SAHİH-İ MÜSLİM |
SÜT EMME |
18/42- KADINLARI TAVSİYE
ETME BABI
3629-65/1- Bana Harmele
b. Yahya da tahdis etti, bize İbn Vehb haber verdi, bana Yunus, İbn Şihab'dan
haber verdi, bana İbnu'I-Müseyyeb, Ebu Hureyre'den şöyle dediğini tahdis etti: Rasulullah
(Sallallahu aleyhi ve Sellem) buyurdu ki: "Şüphesiz ki kadın kaburga
kemiği gibidir. Onu düzeltmeye kalkarsan onu kırarsın. Onu olduğu gibi
bırakırsan ondan kendisinde bir eğrilik olmakla birlikte yararlanırsın.
"700
3630- ... /2- Bunu bana Zuheyr
b. Harb ve Abd b. Humeyd de tahdis etti, ikisi Yakub b. İbrahim b. Sa'd'dan, o
ez-Zühri'nin kardeşinin oğlundan, o amcasından bu isnad ile birebir aynen
rivayet etti. 701
3631-59/3- Bize Amr
en-Nakid ve İbn Ebu Ömer -lafız İbn Ebu Ömer'e ait olmak üzere- tahdis edip
dediler ki: Bize Süfyan, Ebu Zinad’DAN tahdis etti, o el-A'rec'den, o Ebu
Hureyre'den şöyle dediğini rivayet etti: Resulullah (Sallallahu aleyhi ve
Sellem) buyurdu ki:
"Şüphesiz kadın bir
kaburga kemiğinden yaratılmıştır. Bir yol üstünde o senin için dosdoğru bir hal
almaz. Eğer ondan yararlanacak olursan onda bir eğrilik bulunmakla birlikte
ondan yararlanırsın. Eğer onu doğrultmaya kalkışırsan onu kırarsın. Onu kırmak,
onu boşamaktır. "
Yalnız Müslim rivayet
etmiştir
AÇIKLAMA: "Şüphesiz
kadın kaburga kemiğinden yaratılmıştır. .. Onu kırmak onu boşamaktır."

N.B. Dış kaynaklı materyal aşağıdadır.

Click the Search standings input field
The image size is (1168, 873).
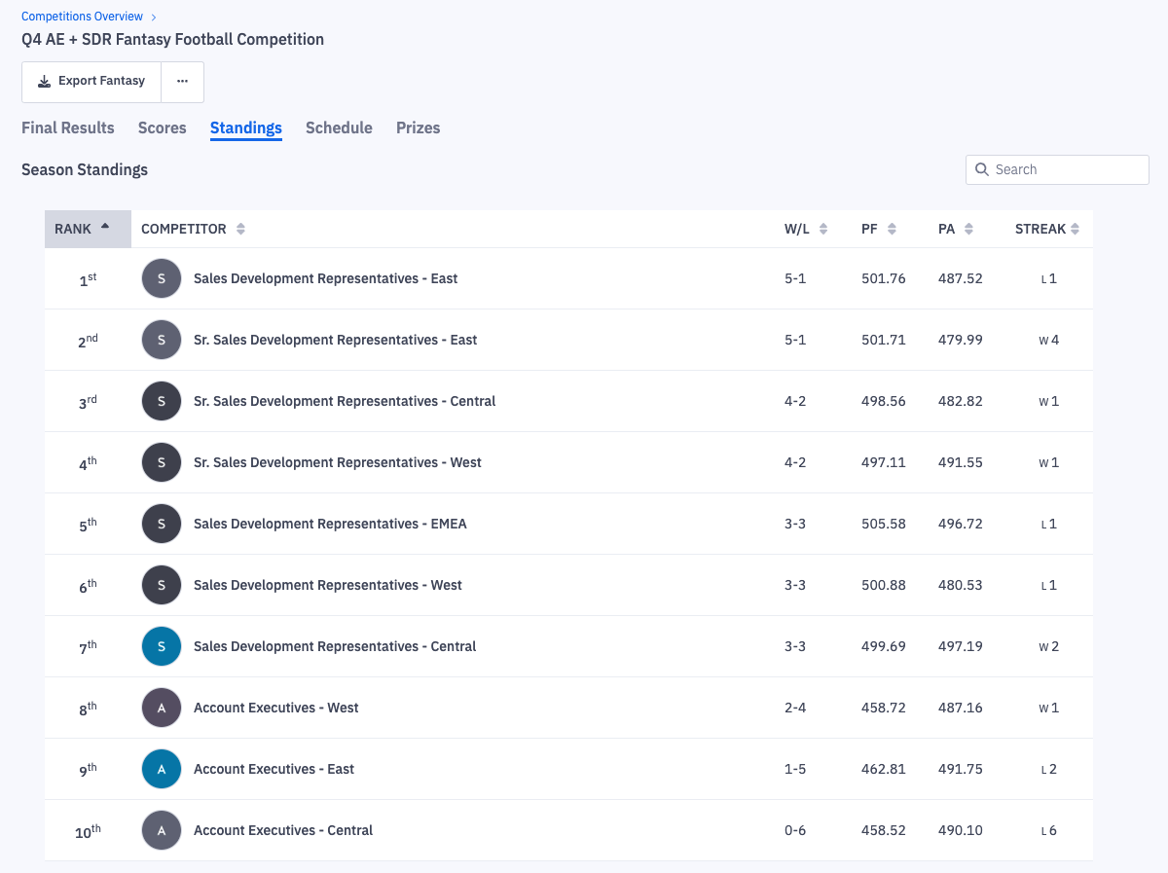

Hadisteki "el-i'vec: eğrilik" lafzını bazıları ayn harfi fethalı
bazıları kesreli olarak zaptetmişlerdir. Muhtemelen fethalı daha çoktur. Hafız
Ebu'l-Kasım b. Asakir ve başkaları ise kesreli olarak zaptetmişlerdir. İleride
yüce Allah'ın izni ile dil bilginlerinden nakledeceklerimizin gerektirdiği
üzere bu daha çok tercih edilir. Dil bilginleri der ki: Fethalı olarak avec
duvar, sopa ve buna benzer dikey şeyler hakkında kullanılır. Kesreli ise yaygı,
yer, geçim ve din gibi hususlar hakkında kullanılır. Mesela filan kişinin
dininde ivec vardır denilir. Dil bilginlerinin açıklamaları bunlardır.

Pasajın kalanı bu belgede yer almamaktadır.